Visits to the local shopping malls revealed the truth of that line from How Civilisations Die: obesity ravaged the underclass as assuredly as typhoid had ravaged their forebears.
A bustle, a busy car park, prospering businesses, hard work.
The political travesty of the country, well people just got on with their own lives. They had no faith in their polity, no faith in the country at large, the same distance, the same unfriendliness and lack of curiosity, the same curled inside their own lives disaster, the same lack of sophistication.
And it all came back to haunt them. They would not survive, no matter how armoured their deceit.
The perpetrators. A curse on the liars. A curse on the thieves.
The absolute travesty of people who lied, or tried to disrupt, the history of the nation, the narrative that was true; and lies have unnecessary, unfortunate consequences. They destroy the people who utter them, like javelins driving straight back through their skulls, and all was here, and all would be destroyed, and we make our way like savages through a quagmire of the past, unable to tell truth from falsehood, light from dark,
Be Gone From This Place. And so, he hit the road again. And the world swirled into place.
MAINSTREAM MEDIA
THE NEW DAILY
The United Nations says the world economy is in for another tough year, with Australia and other developed economies in Asia facing strong headwinds.

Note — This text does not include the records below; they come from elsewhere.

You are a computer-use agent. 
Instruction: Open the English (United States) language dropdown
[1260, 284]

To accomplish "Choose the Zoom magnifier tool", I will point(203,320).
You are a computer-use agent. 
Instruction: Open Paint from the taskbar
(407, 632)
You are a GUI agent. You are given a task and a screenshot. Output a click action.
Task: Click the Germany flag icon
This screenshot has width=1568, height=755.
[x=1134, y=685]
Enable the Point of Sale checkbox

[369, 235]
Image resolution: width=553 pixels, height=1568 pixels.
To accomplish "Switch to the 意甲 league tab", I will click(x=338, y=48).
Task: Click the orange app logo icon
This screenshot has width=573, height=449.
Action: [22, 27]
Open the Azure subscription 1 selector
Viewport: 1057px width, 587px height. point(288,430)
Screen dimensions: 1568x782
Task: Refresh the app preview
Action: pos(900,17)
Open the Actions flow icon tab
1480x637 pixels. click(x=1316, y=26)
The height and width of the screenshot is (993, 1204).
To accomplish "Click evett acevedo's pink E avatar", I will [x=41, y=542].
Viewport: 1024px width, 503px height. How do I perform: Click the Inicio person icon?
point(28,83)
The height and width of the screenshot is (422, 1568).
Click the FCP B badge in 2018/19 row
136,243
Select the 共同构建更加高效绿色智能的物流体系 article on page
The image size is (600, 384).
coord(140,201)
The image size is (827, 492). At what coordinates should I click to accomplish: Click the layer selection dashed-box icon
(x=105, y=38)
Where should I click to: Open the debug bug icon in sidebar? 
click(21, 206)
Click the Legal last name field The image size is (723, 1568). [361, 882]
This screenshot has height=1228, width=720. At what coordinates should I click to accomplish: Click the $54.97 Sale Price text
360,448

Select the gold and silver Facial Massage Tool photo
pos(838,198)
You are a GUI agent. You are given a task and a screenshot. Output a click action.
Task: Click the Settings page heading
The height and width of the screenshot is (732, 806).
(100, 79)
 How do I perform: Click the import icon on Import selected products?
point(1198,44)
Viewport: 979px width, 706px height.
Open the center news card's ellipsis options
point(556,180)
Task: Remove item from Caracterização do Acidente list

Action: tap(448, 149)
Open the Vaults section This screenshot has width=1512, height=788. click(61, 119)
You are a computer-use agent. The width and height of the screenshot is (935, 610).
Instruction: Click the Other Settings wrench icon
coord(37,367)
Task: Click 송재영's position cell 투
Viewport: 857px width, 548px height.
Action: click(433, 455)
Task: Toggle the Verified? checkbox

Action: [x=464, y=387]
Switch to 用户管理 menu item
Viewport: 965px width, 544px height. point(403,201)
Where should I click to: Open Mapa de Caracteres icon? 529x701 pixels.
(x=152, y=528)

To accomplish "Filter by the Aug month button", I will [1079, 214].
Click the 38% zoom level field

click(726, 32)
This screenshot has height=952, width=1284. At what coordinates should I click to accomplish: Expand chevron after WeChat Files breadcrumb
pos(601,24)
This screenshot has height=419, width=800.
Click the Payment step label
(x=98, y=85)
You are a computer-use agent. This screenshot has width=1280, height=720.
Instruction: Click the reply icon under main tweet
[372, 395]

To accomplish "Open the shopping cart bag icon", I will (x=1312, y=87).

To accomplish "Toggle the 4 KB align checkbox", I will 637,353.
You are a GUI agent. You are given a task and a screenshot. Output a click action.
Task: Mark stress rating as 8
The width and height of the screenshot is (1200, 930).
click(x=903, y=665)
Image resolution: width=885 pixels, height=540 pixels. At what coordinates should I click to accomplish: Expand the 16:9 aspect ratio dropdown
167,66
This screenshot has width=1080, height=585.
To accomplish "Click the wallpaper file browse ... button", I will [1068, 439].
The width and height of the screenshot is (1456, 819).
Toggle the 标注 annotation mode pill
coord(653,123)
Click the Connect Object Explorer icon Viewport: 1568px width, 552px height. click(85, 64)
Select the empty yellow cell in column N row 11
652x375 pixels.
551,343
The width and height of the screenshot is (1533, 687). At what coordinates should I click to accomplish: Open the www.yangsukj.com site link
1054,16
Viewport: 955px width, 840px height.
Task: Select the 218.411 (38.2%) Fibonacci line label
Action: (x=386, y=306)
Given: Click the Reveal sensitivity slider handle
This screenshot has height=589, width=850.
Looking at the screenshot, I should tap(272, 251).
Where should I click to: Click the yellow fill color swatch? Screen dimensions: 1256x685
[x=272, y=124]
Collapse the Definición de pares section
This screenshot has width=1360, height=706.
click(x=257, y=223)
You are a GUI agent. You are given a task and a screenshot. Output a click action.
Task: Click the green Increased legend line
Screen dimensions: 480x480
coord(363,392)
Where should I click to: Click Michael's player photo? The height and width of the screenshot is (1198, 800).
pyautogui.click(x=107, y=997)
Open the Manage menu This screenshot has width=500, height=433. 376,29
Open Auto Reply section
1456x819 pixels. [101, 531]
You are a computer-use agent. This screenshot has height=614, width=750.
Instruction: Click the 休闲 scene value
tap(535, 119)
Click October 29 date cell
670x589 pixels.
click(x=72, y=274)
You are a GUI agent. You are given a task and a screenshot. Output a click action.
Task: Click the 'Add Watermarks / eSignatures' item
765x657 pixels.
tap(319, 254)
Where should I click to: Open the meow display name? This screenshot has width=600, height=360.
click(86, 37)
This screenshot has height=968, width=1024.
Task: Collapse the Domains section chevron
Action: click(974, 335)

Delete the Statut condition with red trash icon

Rising rental prices are likely to limit progress on inflation in Australia based on the intergovernmental organisation’s projections.
It expects inflation to fall fairly gradually in Australia and New Zealand over the next twelve months, with competitive rental markets largely responsible for the sluggish progress.
“In Australia and New Zealand, inflation is projected to remain relatively high in 2024 due to the acceleration in rental prices driven by housing supply shortages,” read the UN’s 2024 World Economic Situation and Prospects report.
Australia’s consumer price inflation is tipped to ease to 3.3 per cent in 2024, according to the UN’s forecasts, before sinking to three per cent in 2025.
Annually, Australia’s inflation grew 5.4 per cent through to the September quarter.
GUARDIAN AUSTRALIA
Islamic State has claimed responsibility for two explosions at a ceremony in Iran to commemorate commander Qassem Suleimani. More than 95 Iranians were killed and scores more injured in the attack on Wednesday, which came at a memorial ceremony marking the fourth anniversary of the killing of Suleimani, the head of Iran’s al-Quds force. The US is “in no position to doubt” the Islamic State’s claim of responsibility, the White House has said.
More than 22,438 Palestinians have been killed in Gaza since the war began, the majority of them women and children, according to the latest figures from Gaza’s health ministry on Thursday. The figures include 125 Palestinians killed in the past 24 hours. At least 12 Palestinians were killed in an Israeli strike on a home in al-Mawasi evacuation zone, Palestinian hospital officials said. The blast reportedly killed a man and his wife, seven of their children and three other children ranging in age from five to 14.
CANBERRA TIMES
Former grand mufti of Australia Sheikh Taj El-Din Hilali has been described as a beacon of light at a time of division after his death aged 82.
A controversial figure during the mid-2000s when he publicly sparred with then-prime minister John Howard over the "War on Terror", the dual citizen died in Egypt on Thursday, Australian time.
The Lebanese Muslim Association (LMA) said Sheikh Hilali carried the weight of the Australian Muslim community on his "very broad shoulders and his even bigger heart" as he took up the fight to protect Islamic rights locally.
"Although residing in Egypt at the time of his passing, Sheikh Taj maintained close links with the Muslim community in Australia who loved and admired him so much and he remained a frequent and welcome visitor to Sydney," the association said in a statement.